** Источник **
■ ■ ■ ■ ■

Это были единственные японские войска, которые к тому времени находились на материке. Во всяком случае, остальная кавалерия других двух дивизий японской армии, гвардейской и 2-й, высадилась в Цинампо только 13-го марта, и только между 18-м и 22-м марта эта кавалерия достигла Анжу; даже тогда кавалерия Мищенко почти вдвое превосходила численностью японскую кавалерию. Поэтому русский кавалерийский начальник едва ли встретил бы какие-нибудь серьёзные затруднения на своём пути, если бы он решился со всем своим отрядом двинуться по направлению на Пхеньян через Ионгшонг — Сунчен — Чианзан, ведя разведку и действуя во фланг двигавшимся на север японским войскам.

Но вместо такого смелого кавалерийского набега, который только и мог дать необходимые разведочные сведения, ген. Мищенко больше всего заботился о прикрытии своего тыла и флангов и в погоне за этим разбросал весь свой отряд, действуя наперекор всем требованиям кавалерийского духа.

Так, по одной сотне было выставлено в русском поселении Ионампо, около устья Ялу, у Видчжу. Точно также по дорогам, ведущим на Сакчжу и Чжангзен, была выставлена одна сотня для связи и, наконец, 4 сотни Уссурийского полка, высланные из Ляояна для поддержания отряда Мищенко и находившиеся тогда в пути, были направлены им на Чжозан и Вивен для наблюдения за дорогой, идущей на Кангко.

■ ■ ■ ■ ■

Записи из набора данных
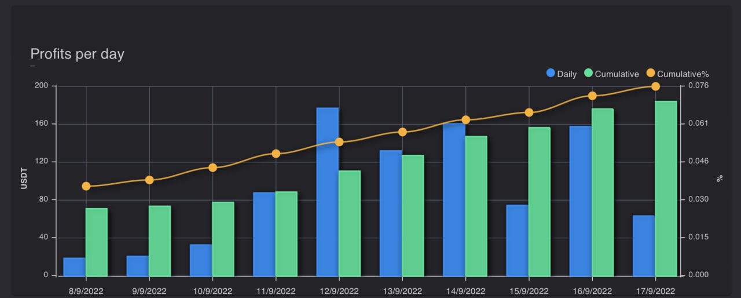Click the Cumulative% marker on 10/9/2022
741x298 pixels.
pos(212,168)
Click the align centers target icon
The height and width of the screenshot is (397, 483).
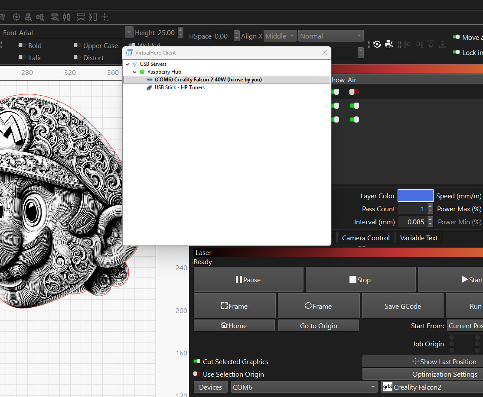coord(16,17)
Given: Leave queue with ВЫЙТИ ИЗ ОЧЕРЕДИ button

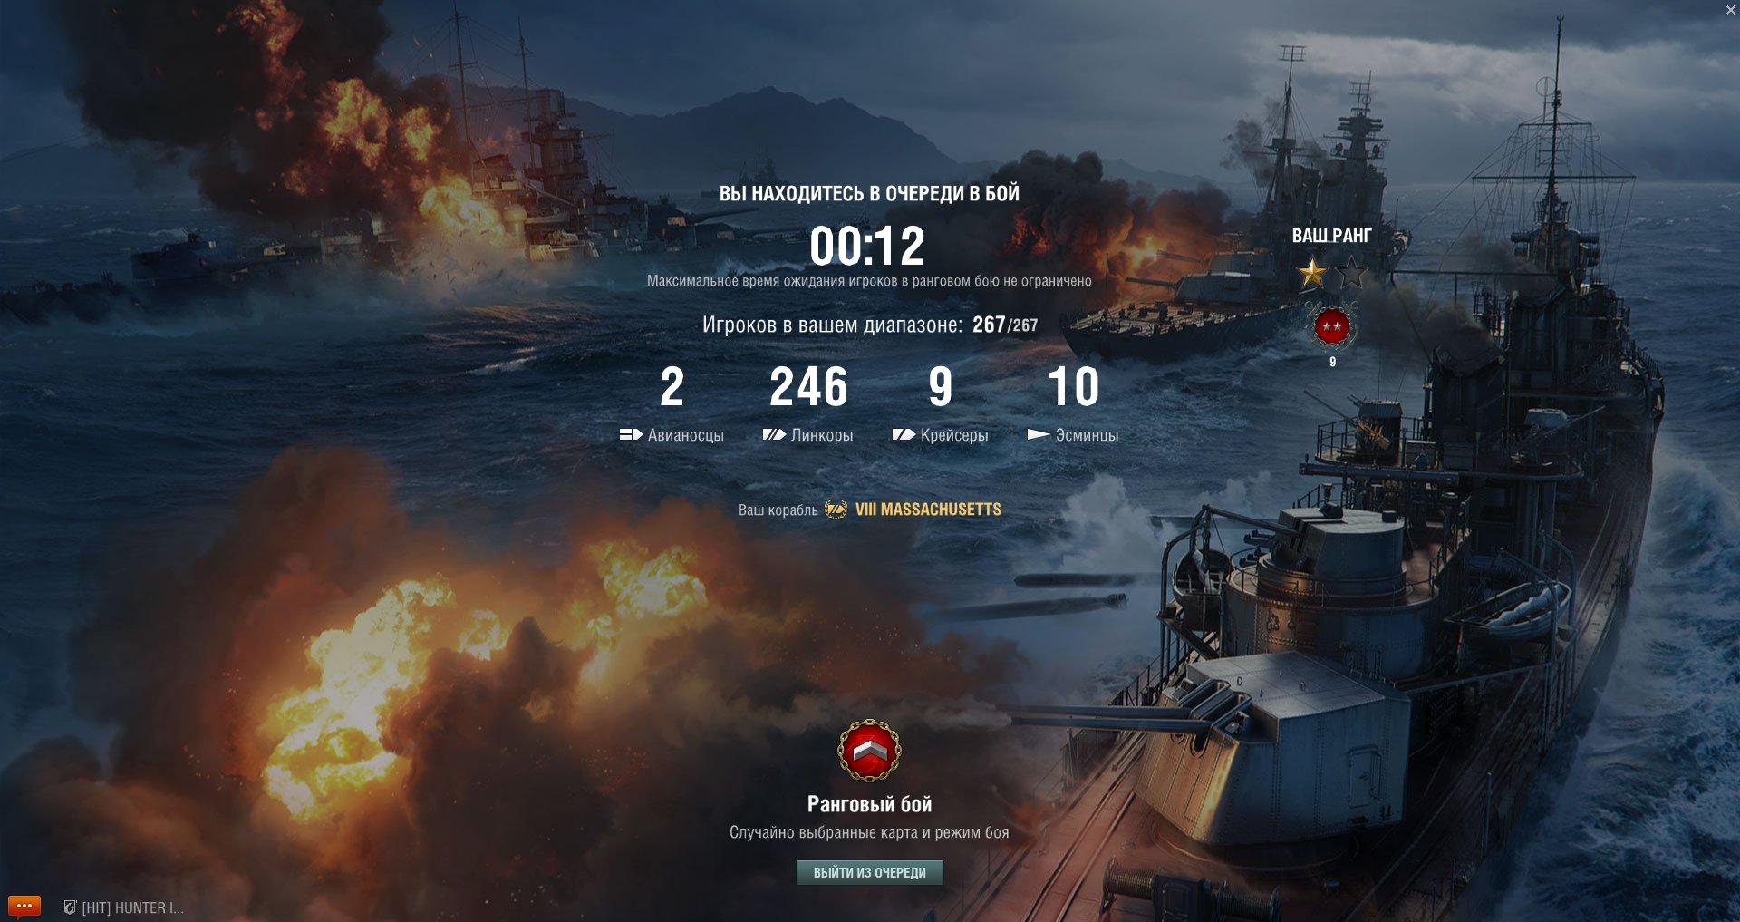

■ ■ ■ ■ ■

** Список задач **
a) Согласно источнику, какого числа остальная кавалерия гвардейской и 2-й дивизий японской армии высадилась в Цинампо?
b) Повторите слово в слово все записи из набора данных, приведённые выше, опустив изображения.

** Ответы на задачи **
a) 13 марта.

b)
Click the Cumulative% marker on 10/9/2022
741x298 pixels.
pos(212,168)
Click the align centers target icon
The height and width of the screenshot is (397, 483).
coord(16,17)
Given: Leave queue with ВЫЙТИ ИЗ ОЧЕРЕДИ button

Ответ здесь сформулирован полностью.